For the past 21 years, every Monday night Brisson organizes a skate for Hollywood industry types at the Toyota Sports Center. “Pat represents the American dream,” says American Group Management founder Brant Feldman, a sports manager who was Brisson’s first employee 20 years ago, “to go from sleeping on Luc Robitaille’s couch [when Brisson first moved to L.A.] to running all this.” During the NHL season, if the Kings are playing at Staples Center, Brisson likes to watch the first period from home. If he has clients on the visiting team, he then heads downtown to see them or catches up over breakfast or dinner.
9 p.m.
After dinner with the family, Brisson sits down to answer the longer e-mails that have come in during the day.
11 p.m.
He wraps up by preparing the next day’s task list.
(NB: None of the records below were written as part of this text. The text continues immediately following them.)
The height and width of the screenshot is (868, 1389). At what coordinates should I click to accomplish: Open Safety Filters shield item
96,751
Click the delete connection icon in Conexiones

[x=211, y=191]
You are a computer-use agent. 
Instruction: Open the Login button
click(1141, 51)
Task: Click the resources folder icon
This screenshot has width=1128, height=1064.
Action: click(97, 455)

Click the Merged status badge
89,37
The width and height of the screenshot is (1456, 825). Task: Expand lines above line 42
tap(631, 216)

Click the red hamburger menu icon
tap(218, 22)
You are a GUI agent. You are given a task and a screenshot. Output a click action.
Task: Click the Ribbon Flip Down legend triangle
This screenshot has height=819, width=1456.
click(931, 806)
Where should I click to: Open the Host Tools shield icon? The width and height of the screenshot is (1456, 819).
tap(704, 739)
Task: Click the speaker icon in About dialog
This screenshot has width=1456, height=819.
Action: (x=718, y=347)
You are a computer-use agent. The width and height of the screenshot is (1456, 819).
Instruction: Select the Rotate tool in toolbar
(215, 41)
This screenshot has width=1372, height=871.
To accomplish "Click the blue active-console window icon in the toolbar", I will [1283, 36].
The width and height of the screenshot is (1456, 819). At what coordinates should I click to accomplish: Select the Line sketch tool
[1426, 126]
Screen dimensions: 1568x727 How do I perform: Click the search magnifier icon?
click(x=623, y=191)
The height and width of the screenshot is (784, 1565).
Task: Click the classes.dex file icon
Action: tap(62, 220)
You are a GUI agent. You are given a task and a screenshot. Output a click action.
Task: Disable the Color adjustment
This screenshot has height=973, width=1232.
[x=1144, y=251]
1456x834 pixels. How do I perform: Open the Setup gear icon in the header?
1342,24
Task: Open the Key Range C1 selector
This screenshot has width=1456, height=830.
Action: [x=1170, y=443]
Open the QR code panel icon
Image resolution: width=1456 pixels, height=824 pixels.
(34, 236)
Just before going to bed at 11:30, he catches up with NHL Tonight on the NHL Network and watches the last edition of The Sports Network’s SportsCentre from Canada. “Kim will sometimes say, ‘Geez, can we turn the channel?’ ” he says of his wife, whom he first met while she was playing roller hockey on Venice Beach (“I kind of scouted her”). Although Brisson moved to L.A. with ideas to get involved in real estate, “I’m always connected to hockey,” he says. “If I’m not leaving the office to go to a baseball field or a recital, I’m going to another rink, and then I get there and it’s hockey, hockey, hockey.”